- November 3, 2021
The Great Gatsby Comic #1 Review
Written by: F. Scott Fitzgerald
Adapted by: Ted Adams
Art by: Jorge Coelho
Coloring by: Ines Amaro
Lettering by: Robbie Robins
This may seem surprising or not at all but the original The Great Gatsby is one of my favorite books. It’s strange because, on a surface level, it doesn’t fit anything else that I like. I enjoy superheroes, myths, high fantasy, and the many worlds of science fiction. The Great Gatsby is about none of that but shares one thing in common with so many of them. The characters are larger than life. Superman, Batman, Gandalf, Picard, they’re larger than life, icons even. F. Scott Fitzgerald’s novel is all about a man whose larger than life. So now I feel conflicted about The Great Gatsby #1, a comic adaptation of one of my favorite books.

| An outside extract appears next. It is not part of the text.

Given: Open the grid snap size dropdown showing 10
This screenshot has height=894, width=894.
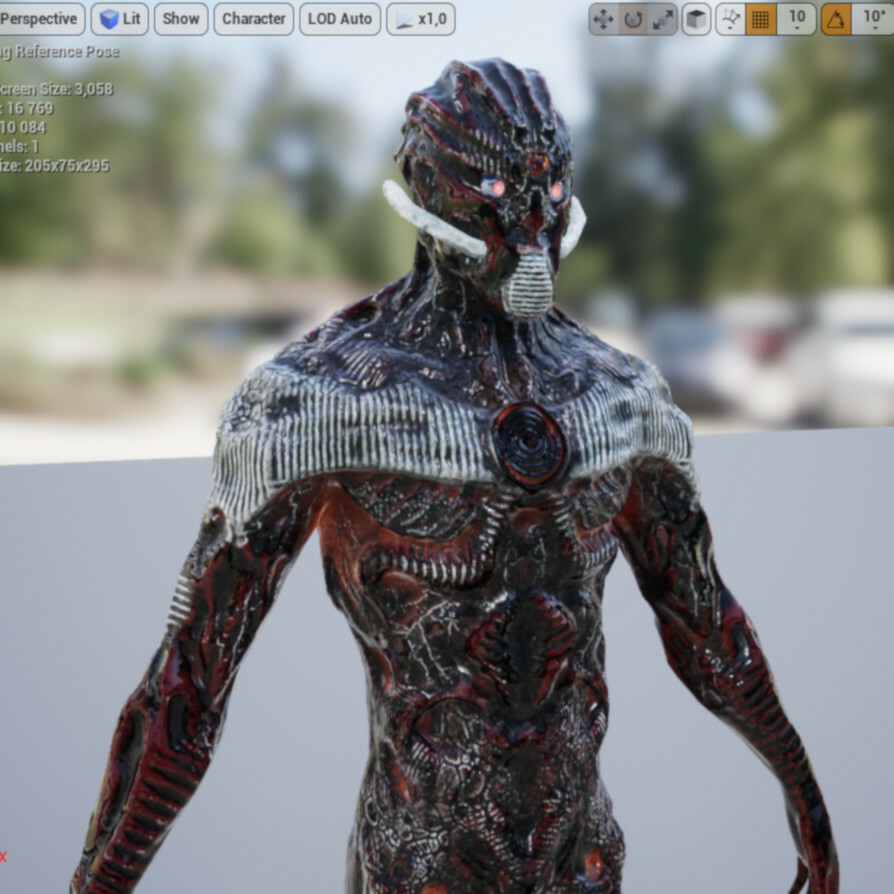Looking at the screenshot, I should (x=797, y=17).
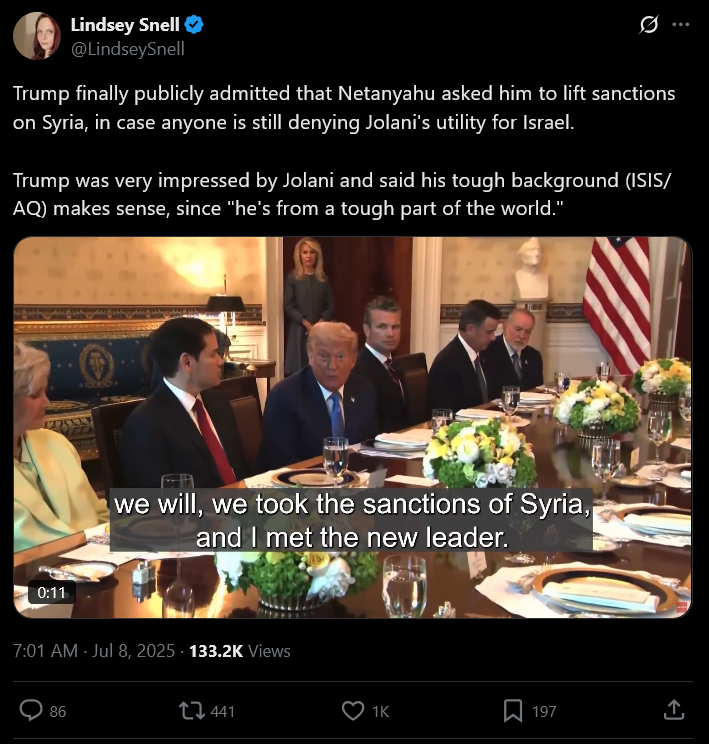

I knew that they made comic adaptations of books, but I had never read one before. It’s hard not to immediately draw comparisons to the novel and its many film adaptations, especially when I don’t know the point of adapting it in the first place. This means I went into The Great Gatsby #1 with expectations I haven’t had for a comic before. If it’s going to enter a new medium, I felt that it had to add something new. The adapted script had to bring something different to the narration, or the art had to illustrate something new about the characters, or together they had to strike me in a way the original book didn’t.
And The Great Gatsby #1 doesn’t do that. It’s not bad by any means, it’s an expertly done recreation. I was thoroughly engrossed by the internal monologue and the lines of dialogue that first captured me many years ago. It’s hard to tell how much of it is the original book and what isn’t. I haven’t read this novel in years, and yet… it feels too familiar. If someone told me that every line was lifted from the book I’d believe you. This isn’t a new take, this is an exact retelling that uses art to rid the novel of some fluff.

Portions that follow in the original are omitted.